## ACTIVITY
The lines to be copied are those below that contain "Products".

Data entries:
+--
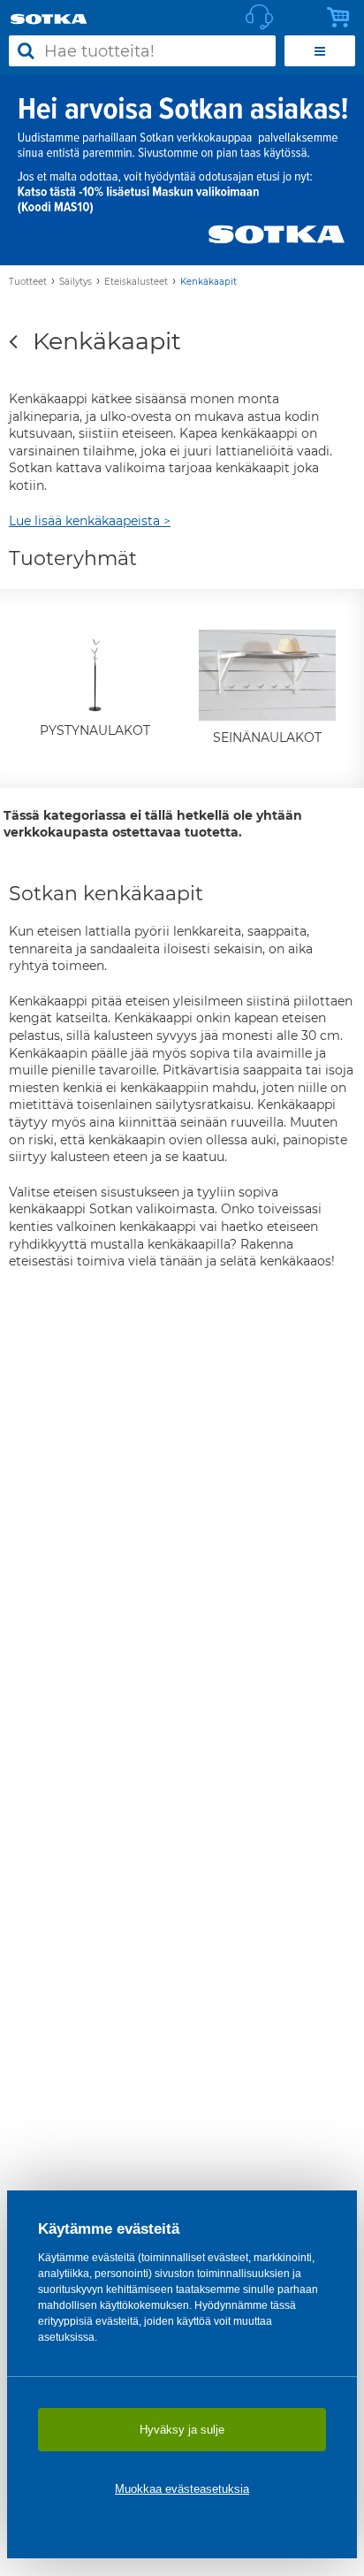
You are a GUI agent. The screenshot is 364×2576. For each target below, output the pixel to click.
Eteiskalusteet (136, 281)
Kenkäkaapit (208, 281)
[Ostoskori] (343, 17)
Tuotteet (28, 281)
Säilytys (75, 281)
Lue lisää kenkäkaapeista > (90, 521)
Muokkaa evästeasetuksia (182, 2489)
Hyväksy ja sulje (182, 2429)
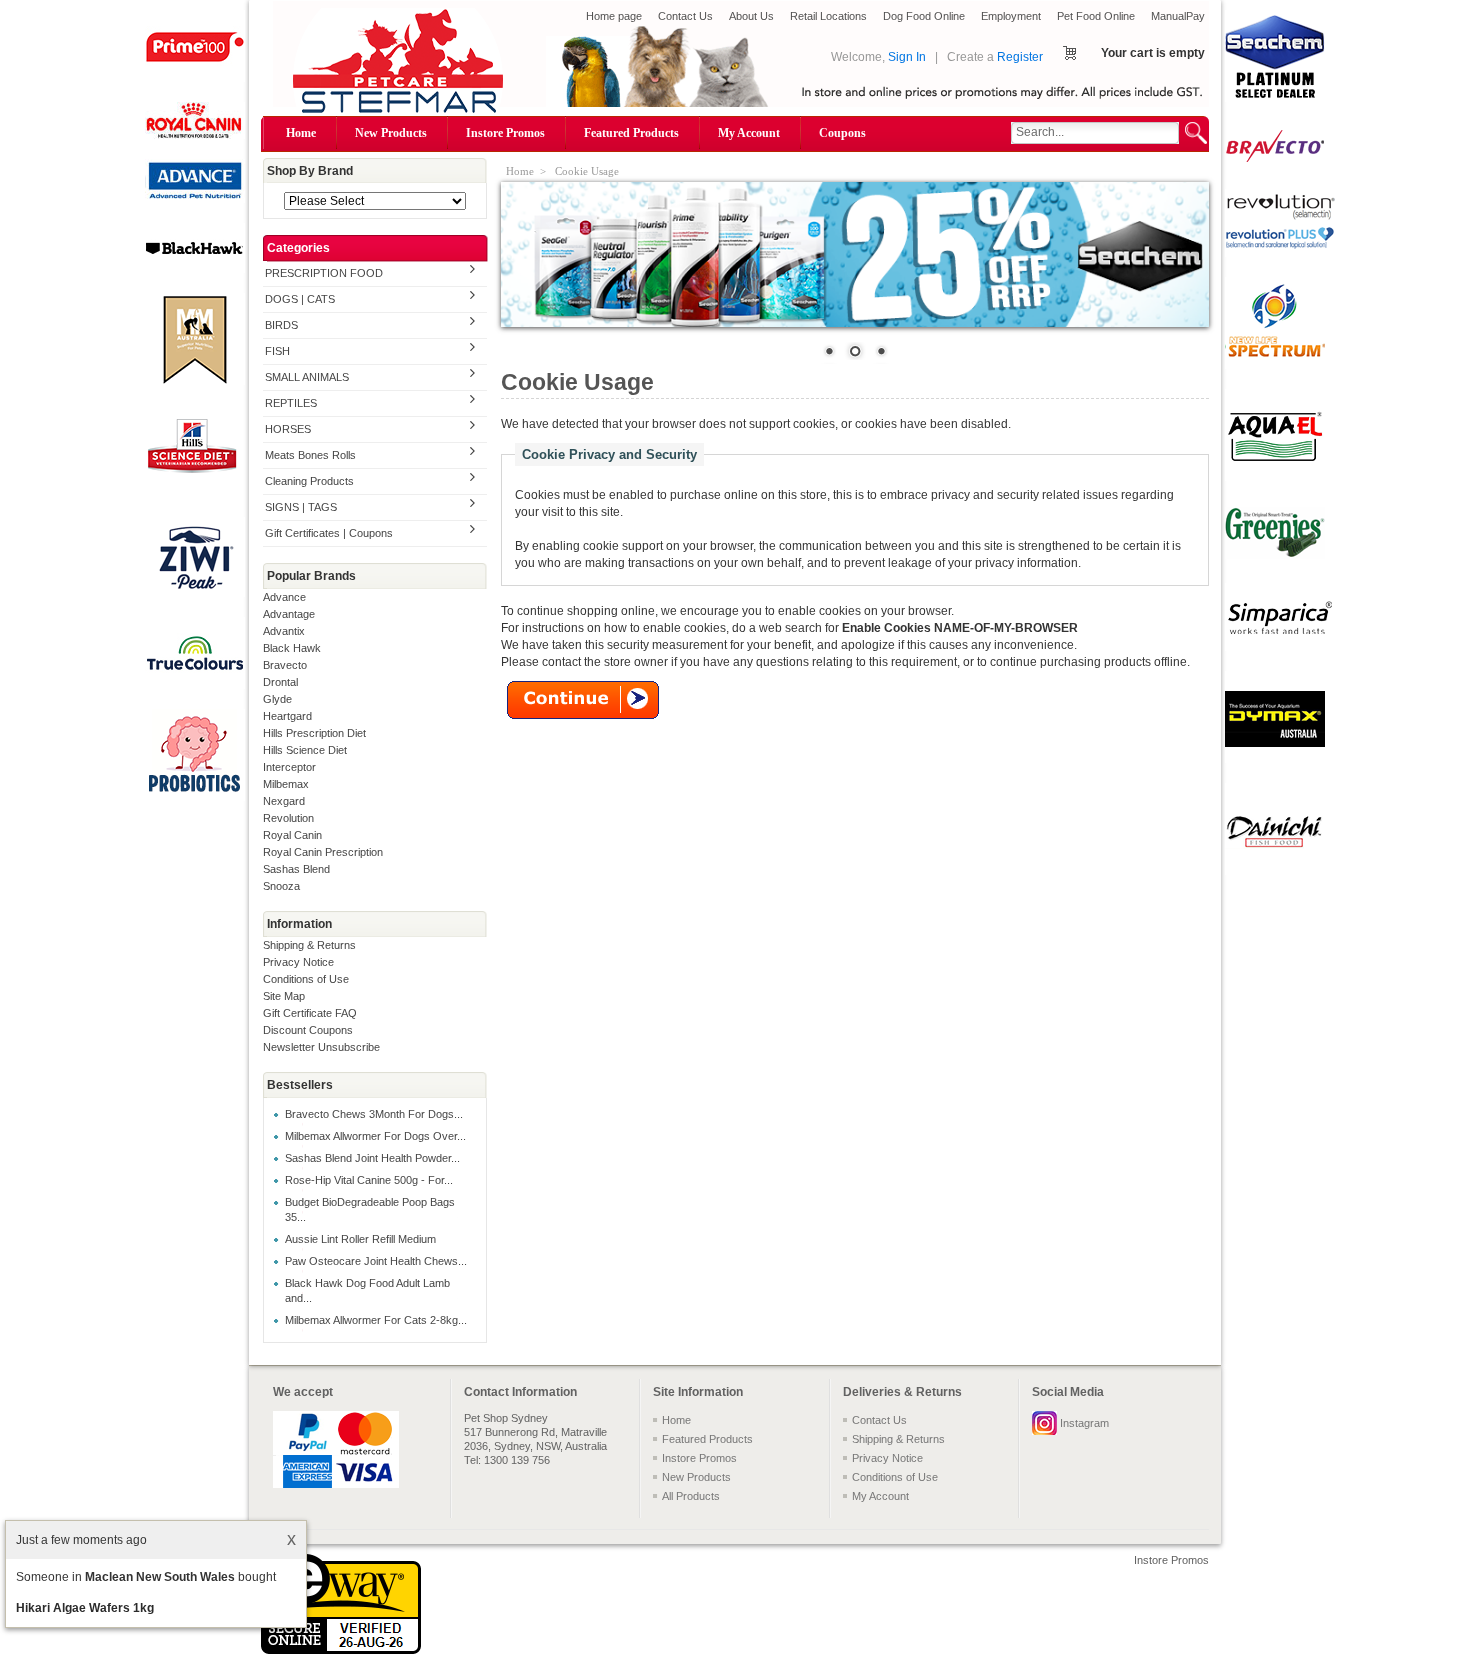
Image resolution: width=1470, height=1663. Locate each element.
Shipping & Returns (309, 945)
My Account (749, 133)
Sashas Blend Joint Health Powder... (372, 1158)
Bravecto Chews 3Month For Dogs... (374, 1114)
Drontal (280, 682)
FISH (277, 351)
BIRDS (281, 325)
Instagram (1084, 1423)
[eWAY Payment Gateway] (341, 1650)
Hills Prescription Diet (314, 733)
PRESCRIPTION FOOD (324, 273)
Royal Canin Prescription (323, 852)
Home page (614, 16)
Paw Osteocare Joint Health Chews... (376, 1261)
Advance (284, 597)
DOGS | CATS (300, 299)
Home (301, 133)
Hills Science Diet (305, 750)
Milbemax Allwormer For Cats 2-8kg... (376, 1320)
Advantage (289, 614)
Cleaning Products (309, 481)
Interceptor (289, 767)
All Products (691, 1496)
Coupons (842, 133)
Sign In (907, 57)
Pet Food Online (1096, 16)
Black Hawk (292, 648)
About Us (751, 16)
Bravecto (285, 665)
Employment (1011, 16)
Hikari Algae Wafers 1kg (85, 1608)
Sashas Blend (296, 869)
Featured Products (631, 133)
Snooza (281, 886)
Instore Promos (505, 133)
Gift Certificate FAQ (310, 1013)
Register (1020, 57)
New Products (391, 133)
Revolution (288, 818)
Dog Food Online (924, 16)
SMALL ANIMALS (307, 377)
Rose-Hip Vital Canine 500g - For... (369, 1180)
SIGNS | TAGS (301, 507)
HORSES (288, 429)
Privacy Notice (298, 962)
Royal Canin (292, 835)
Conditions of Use (306, 979)
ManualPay (1178, 16)
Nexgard (284, 801)
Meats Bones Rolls (310, 455)
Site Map (284, 996)
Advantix (284, 631)
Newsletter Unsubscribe (321, 1047)
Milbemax (286, 784)
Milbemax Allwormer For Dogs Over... (375, 1136)
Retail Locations (828, 16)
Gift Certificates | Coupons (329, 533)
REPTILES (291, 403)
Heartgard (287, 716)
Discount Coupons (308, 1030)
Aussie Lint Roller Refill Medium (360, 1239)
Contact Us (685, 16)
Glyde (277, 699)
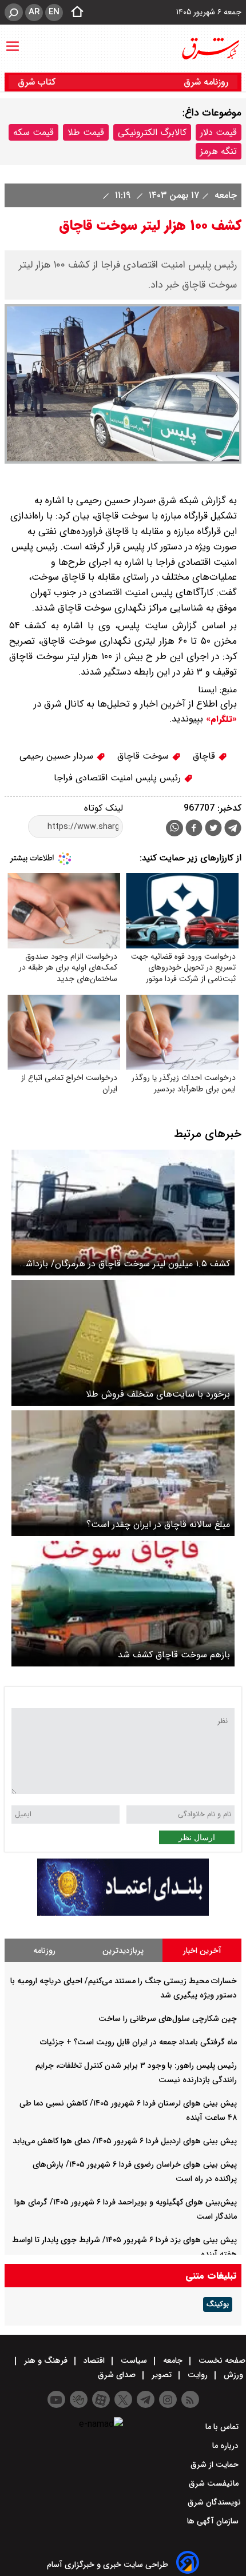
+--
## SOLUTION TO THIS EXERCISE
Cleaning Products (309, 481)
All Products (691, 1496)
Featured Products (631, 133)
New Products (391, 133)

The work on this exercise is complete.